What Is a Good Ping for Gaming? (2026 Latency Guide)
Ping (also called latency) is the time it takes for data to travel from your device to a server and back, measured in milliseconds. Unlike download speed, lower is better — and for gaming and calls, ping often matters more than raw speed.
Good ping ranges
Under 20 ms — excellent; ideal for competitive gaming. 20–50 ms — very good; smooth for almost everything. 50–100 ms — acceptable for casual play and calls. 100–150 ms — noticeable lag in fast games. Over 150 ms — frustrating for real-time gaming, though fine for streaming and browsing.

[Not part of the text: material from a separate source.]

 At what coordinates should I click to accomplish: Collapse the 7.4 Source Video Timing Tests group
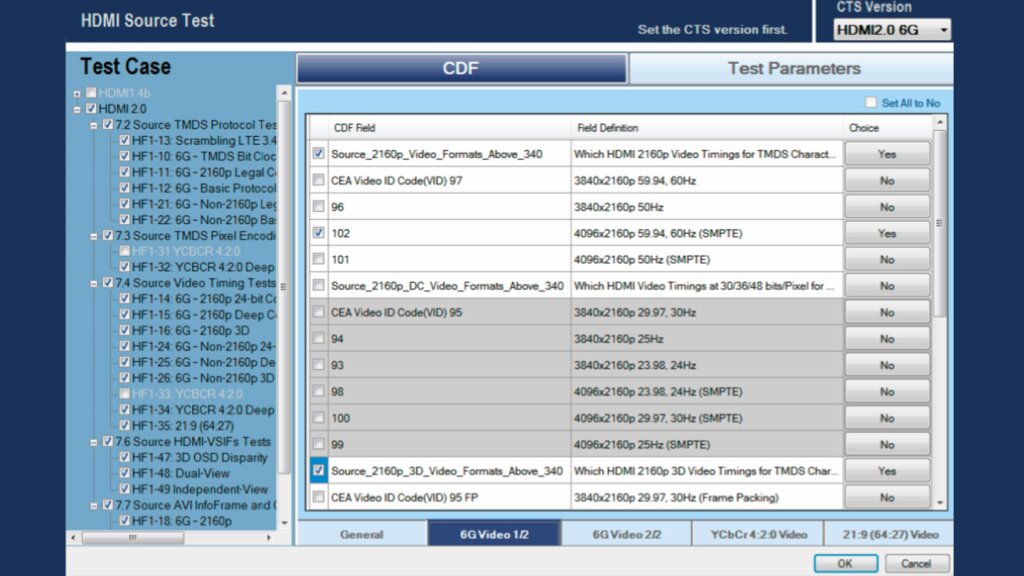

Why streaming doesn't care about ping
Netflix or YouTube buffer a few seconds ahead, so a 100 ms ping is invisible. But in an online shootout or a live video call, every millisecond of delay is felt directly.
How to lower your ping
Use a wired Ethernet connection instead of WiFi; close background downloads; enable QoS/SQM on your router to fight bufferbloat; choose a game server geographically close to you; and reboot your router. A VPN almost always increases ping, so disable it for gaming.
Ping vs jitter
Ping is the average delay; jitter is how much it varies. Stable 40 ms beats a jumpy 20–80 ms. Our test reports both, plus loaded latency — your ping while the connection is busy, which is what really causes in-game lag spikes.